■ To do: Transcribe the listing below only from the line with "Instruction: Click the" up to and including the line with "Open the 每页3条 page size dropdown".

■ Excerpted records:

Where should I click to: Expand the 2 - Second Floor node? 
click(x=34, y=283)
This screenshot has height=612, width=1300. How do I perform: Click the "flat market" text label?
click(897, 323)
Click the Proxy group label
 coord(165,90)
---
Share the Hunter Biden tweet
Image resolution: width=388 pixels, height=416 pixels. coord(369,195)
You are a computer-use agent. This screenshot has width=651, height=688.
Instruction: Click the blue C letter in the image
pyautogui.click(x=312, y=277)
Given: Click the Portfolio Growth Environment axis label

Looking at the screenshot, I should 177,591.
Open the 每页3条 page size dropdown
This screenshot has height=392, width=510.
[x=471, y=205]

■ Reply:
Instruction: Click the blue C letter in the image
pyautogui.click(x=312, y=277)
Given: Click the Portfolio Growth Environment axis label

Looking at the screenshot, I should 177,591.
Open the 每页3条 page size dropdown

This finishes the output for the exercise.